Ingrid Bergman acaba de abandonar el establecimiento. Humprey Bogart se recuesta al piano de cola. “Tócala de nuevo, Sam”, solicita. El cantante entona ese tema rompealmas y al tipo duro lo destroza la nostalgia. Como en Casablanca, cientos de películas y otros productos comunicativos han ayudado a fabricar el misticismo de la relación entre los bares, la música y la nocturnidad. En Cuba no es diferente: el bolero se escucha mejor, con más feeling, en una cantina, que desde la platea.
Varios establecimientos del país se suman a esta tradición. Diríamos, si corremos las cortinas de la nostalgia y la alcoholemia, que transforman sus locales en espacios culturales, a través de la contratación de solistas o agrupaciones de pequeño formato.
El resurgimiento y luego la propagación del trabajo cuentapropista ocasionó que la realidad cubana necesitara una reinterpretación, como sucede cuando se introduce una nueva variable en una ecuación. Dicho cambio se puede apreciar, sobre todo, en lo social y en lo económico. Sin embargo, lo cultural no se libró de su influjo y necesitamos más acercamiento desde lo teórico a dicho tema.
De un momento a otro en Matanzas comenzaron a proliferar los bares. En ello intervinieron varios factores como la deficiente oferta estatal de recreación nocturna y el alto nivel adquisitivo de una parte de la población debido a la cercanía de Varadero, entre otros.

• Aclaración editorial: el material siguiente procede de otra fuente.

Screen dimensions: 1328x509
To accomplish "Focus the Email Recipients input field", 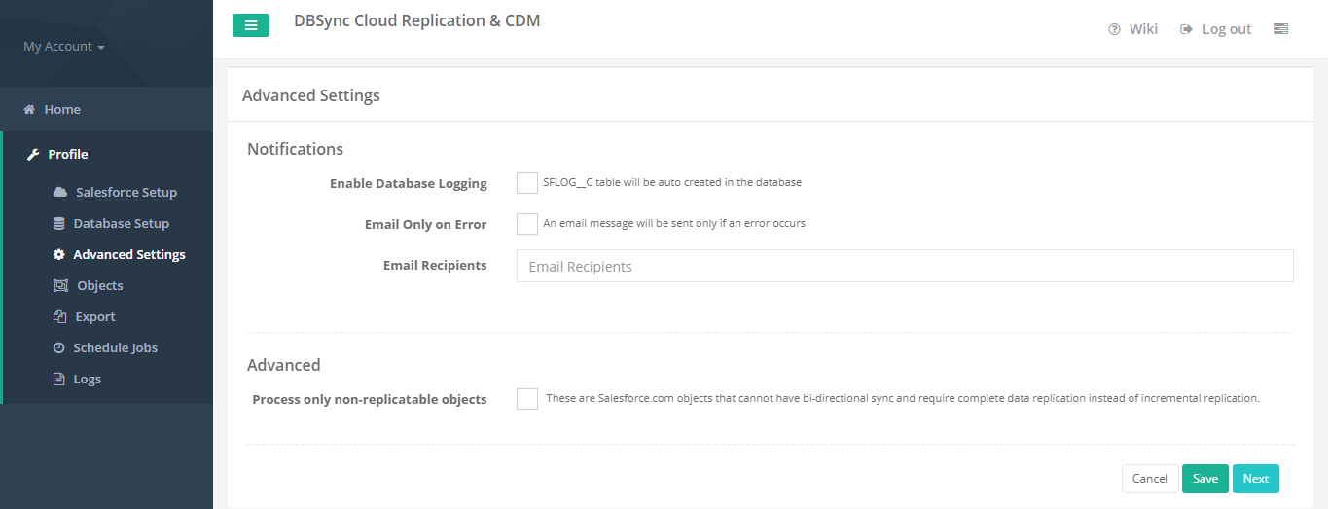I will point(905,266).
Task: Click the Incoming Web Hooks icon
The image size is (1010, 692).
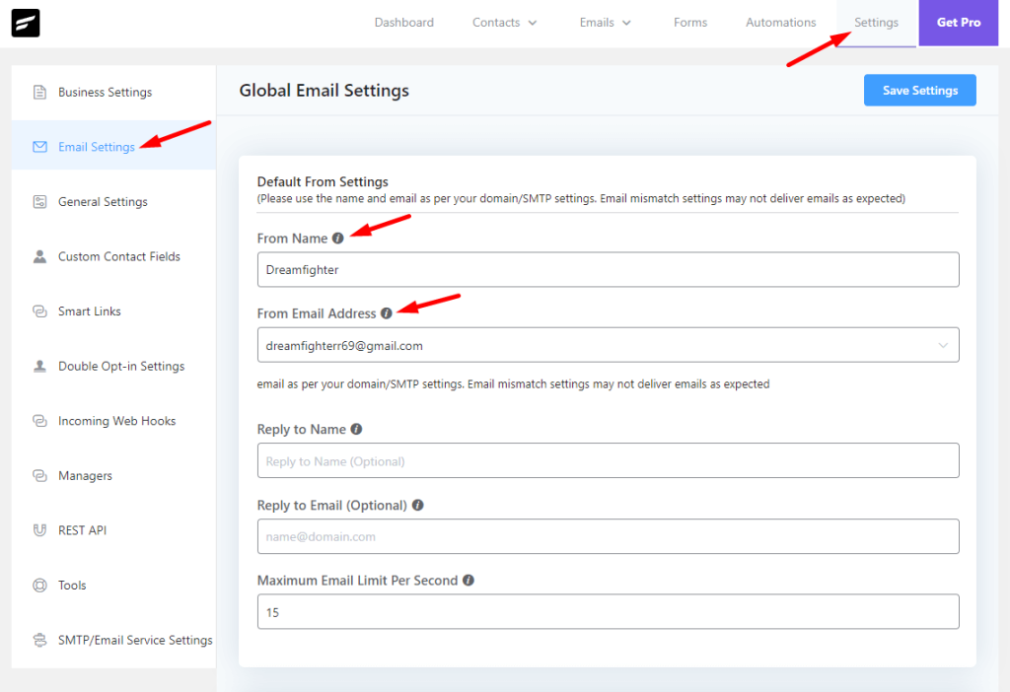Action: (40, 421)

Donde haya negocios privados existirá la competencia; al final, las sillas no se llenarán solas. Desde las decoraciones vintage hasta la calidad de los ron punchs, todo sirve como arma. La contratación de artistas para amenizar las veladas también es una de ellas. Quizás encontremos un mecenas de buen corazón que lo haga por amor al arte; pero, de una manera u otra, siempre habrá ganancias. Nadie juega para perder.
En verdad, el único beneficiado no es el dueño de los bares; también el artista, porque así cuenta con otro sitio para presentarse: es decir, promoción para su obra y una fuente de ingresos. Por sus implicaciones económicas este fenómeno se asemeja mucho a uno que viene desde hace más de dos décadas: la emigración de intérpretes e instrumentistas hacia el sector del turismo.
Sin embargo, los bares de la ciudad son frecuentados sobre todo por un público nacional y, aunque en esta polifacética Isla sí haya un mainstream (el reguetón, la música popular bailable, entre otros), junto a él sobrevive lo underground, que también posee adeptos. Estos posibles clientes les abren las puertas a géneros como la trova, el rock, la fusión, que normalmente cuentan con menos visibilidad.
No constituye un secreto que el sector de la cultura no escapa al complejo contexto económico que atraviesa el país, por lo que en lo adelante se vuelve imprescindible invertir con más inteligencia, porque aunque los establecimientos privados sean una alternativa viable, tampoco pueden sostener la vida espiritual de una urbe.